South Salt Lake & Granary Mural Tour with Bewilder Beer
Whether you’ve filled your day with this activity list or are just choosing one or two, you’ll probably have stumbled into several murals downtown already, but the murals found in South Salt Lake and the Granary District are more surprising, still littered densely but often popping up in unexpected places. This is the nature of the Granary District, one of SLC’s oldest neighborhoods whose origins as an industrial and manufacturing district have lent it a gritty warehouse chic now that it houses some of Salt Lake’s most revered spots: the small but legendary music venue Kilby Court, for instance; the mouth-watering cookie shop Ruby Snap; as well as several breweries, such as Bewilder Brewing on 445 S. 400 West.
One of the most eye-catching murals is at 723 S. Kilby Court, on the Pictureline building, facing north. A classic shutter camera covers the wall and holds a photographer in its lens—as though the viewer were the one being captured. Jann Haworth and her son, Alex, painted this in 2018. Another hidden gem in Granary is at 624 S. 300 W., facing west and north on Paw Paw’s Dog Wash. Titled “The New Americans of Salt Lake: Portraits of Struggle, Spirit and Inspiration,” the mural is less a painting and more a space dedicated to giving voice to the journeys of refugee, immigrant and resettled Utahns, each with a portrait and short quote. Local artist Nick Sokoloff began The New Americans project in 2016, and the mural was finished in 2018.
With Bewilder’s wide corridor interior and long patio area, the brewery is a pretty ideal watering hole if you’re coming from South Salt Lake through Granary. I recommend the Orange Honey Wheat, which uses honey and orange peel for a light, citrusy wheat flavor and dry finish.
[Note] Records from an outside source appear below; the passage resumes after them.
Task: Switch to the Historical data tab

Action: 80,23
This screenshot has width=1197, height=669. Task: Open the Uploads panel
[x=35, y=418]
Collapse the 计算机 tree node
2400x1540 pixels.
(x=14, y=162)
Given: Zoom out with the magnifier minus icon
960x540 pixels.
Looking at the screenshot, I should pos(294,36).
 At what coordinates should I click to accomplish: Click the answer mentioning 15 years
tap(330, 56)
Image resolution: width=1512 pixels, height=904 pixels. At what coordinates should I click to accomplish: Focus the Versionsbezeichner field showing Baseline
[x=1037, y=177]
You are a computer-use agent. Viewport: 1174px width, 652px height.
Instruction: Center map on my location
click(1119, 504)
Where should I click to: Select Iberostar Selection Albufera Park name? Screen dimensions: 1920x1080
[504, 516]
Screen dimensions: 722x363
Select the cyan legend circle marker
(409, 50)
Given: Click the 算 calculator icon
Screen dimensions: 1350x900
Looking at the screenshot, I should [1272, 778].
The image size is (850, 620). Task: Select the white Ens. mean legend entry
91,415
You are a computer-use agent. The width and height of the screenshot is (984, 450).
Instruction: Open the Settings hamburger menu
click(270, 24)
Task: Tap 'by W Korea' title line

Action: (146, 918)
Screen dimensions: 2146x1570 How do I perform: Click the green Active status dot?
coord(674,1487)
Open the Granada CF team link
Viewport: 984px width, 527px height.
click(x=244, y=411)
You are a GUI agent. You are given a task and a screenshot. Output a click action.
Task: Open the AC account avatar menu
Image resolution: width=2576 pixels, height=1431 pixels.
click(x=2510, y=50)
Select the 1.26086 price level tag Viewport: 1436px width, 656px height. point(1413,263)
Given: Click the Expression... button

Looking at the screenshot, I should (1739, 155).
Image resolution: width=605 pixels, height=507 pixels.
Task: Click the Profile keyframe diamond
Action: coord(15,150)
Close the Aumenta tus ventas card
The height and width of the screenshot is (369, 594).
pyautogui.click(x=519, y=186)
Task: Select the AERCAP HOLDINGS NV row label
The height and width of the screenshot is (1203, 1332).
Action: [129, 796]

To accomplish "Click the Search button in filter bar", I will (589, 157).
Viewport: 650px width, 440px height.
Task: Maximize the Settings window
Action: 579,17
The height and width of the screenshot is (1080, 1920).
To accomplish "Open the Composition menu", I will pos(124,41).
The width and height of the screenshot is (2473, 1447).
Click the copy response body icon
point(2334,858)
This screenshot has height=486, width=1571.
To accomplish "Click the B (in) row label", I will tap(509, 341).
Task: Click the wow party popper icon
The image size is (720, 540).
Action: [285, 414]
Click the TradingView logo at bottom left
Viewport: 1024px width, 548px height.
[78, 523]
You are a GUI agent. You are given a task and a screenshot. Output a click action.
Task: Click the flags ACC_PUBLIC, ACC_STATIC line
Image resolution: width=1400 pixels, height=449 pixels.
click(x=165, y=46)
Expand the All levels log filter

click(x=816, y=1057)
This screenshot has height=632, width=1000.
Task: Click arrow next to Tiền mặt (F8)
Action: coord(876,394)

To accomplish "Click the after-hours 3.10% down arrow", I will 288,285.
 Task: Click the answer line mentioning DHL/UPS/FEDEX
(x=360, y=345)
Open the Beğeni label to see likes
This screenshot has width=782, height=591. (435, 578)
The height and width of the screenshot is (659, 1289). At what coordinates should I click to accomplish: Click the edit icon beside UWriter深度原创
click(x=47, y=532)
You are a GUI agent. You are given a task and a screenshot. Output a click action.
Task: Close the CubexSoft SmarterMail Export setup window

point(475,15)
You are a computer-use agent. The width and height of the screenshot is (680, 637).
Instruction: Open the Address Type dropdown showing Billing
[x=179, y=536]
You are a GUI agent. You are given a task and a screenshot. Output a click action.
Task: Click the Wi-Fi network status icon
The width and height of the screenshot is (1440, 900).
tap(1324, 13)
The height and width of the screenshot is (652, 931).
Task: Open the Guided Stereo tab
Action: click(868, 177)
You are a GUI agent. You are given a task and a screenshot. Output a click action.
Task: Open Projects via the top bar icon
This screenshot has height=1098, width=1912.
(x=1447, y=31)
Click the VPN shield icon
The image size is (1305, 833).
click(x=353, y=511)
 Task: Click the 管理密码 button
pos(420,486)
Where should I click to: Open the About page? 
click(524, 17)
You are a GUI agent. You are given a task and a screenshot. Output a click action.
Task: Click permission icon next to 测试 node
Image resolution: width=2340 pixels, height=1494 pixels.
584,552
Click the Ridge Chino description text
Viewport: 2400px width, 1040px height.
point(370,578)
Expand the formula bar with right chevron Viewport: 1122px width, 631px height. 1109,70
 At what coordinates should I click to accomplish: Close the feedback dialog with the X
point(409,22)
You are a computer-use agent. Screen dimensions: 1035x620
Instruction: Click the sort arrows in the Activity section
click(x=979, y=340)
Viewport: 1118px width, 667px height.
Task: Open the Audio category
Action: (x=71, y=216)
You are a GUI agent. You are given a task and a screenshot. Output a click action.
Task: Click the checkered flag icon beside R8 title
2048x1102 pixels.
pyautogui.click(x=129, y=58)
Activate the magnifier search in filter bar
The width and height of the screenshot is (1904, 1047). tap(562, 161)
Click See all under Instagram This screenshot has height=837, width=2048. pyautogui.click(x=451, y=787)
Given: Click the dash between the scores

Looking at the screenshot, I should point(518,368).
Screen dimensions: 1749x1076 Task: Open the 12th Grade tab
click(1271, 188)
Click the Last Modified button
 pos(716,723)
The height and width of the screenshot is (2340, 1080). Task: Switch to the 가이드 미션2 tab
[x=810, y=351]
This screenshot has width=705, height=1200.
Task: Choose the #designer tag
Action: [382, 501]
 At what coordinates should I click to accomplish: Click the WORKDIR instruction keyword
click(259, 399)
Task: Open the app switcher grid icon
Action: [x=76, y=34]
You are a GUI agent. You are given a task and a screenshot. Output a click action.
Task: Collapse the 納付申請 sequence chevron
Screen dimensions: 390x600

You can also order a variety of sausages (including vegetarian Brats!), as well as pizza, sandwiches, salads, snacks and sharables.
The view from Bewilder’s patio area compresses the skyscrapers downtown against the Avenues neighborhood, revealing just how perched the neighborhood is above Salt Lake, a city whose vibe and culture owes much to the geography of the valley in which it rests.